» DATA PROVIDED
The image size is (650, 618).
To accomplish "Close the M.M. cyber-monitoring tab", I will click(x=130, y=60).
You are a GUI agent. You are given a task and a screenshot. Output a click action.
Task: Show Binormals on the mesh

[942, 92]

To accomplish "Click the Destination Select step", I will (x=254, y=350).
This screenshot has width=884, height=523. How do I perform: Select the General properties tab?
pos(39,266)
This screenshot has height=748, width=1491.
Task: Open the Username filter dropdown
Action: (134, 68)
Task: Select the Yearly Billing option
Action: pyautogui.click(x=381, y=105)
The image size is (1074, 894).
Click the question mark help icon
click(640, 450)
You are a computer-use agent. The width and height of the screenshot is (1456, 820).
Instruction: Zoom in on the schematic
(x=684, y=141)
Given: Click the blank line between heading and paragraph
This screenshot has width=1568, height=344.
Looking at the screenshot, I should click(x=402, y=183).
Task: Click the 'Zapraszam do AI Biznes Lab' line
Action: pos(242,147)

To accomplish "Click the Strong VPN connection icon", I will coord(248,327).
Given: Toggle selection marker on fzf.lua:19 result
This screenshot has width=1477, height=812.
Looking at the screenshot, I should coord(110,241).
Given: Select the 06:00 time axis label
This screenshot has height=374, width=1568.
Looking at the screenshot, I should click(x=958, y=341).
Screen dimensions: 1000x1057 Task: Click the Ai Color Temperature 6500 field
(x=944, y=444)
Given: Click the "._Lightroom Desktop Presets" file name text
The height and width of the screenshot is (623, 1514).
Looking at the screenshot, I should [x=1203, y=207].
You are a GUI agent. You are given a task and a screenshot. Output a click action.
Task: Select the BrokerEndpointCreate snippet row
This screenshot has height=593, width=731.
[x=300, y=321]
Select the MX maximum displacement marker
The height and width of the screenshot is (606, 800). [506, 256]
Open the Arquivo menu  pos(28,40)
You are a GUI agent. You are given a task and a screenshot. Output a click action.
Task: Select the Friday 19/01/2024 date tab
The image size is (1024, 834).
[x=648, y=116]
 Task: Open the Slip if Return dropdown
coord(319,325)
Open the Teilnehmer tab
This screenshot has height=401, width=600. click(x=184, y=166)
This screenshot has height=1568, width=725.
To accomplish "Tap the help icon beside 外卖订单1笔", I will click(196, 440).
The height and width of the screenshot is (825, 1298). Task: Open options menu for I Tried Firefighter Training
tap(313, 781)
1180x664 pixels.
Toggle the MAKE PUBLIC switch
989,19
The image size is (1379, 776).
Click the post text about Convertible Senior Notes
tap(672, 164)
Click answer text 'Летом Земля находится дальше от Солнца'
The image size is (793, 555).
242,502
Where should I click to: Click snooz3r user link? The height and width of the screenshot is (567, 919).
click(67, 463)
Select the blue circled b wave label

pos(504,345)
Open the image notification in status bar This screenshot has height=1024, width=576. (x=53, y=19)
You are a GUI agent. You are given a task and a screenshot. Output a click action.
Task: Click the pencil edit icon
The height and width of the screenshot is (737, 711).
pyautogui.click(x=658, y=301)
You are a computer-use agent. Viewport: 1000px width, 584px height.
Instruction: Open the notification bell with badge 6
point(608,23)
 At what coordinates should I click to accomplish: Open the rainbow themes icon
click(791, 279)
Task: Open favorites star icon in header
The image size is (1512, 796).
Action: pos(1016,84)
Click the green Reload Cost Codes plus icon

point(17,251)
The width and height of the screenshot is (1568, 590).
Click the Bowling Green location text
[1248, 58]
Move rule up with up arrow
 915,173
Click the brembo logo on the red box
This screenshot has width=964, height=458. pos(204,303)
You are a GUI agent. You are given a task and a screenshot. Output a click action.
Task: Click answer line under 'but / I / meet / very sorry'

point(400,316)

» WORK ORDER
Scan the data for the word "will" and copy every line where it shows up.

» COMPLETED EXERCISE
To accomplish "Close the M.M. cyber-monitoring tab", I will click(x=130, y=60).
To accomplish "Click the Destination Select step", I will (x=254, y=350).
To accomplish "Click the Strong VPN connection icon", I will coord(248,327).
To accomplish "Tap the help icon beside 外卖订单1笔", I will click(196, 440).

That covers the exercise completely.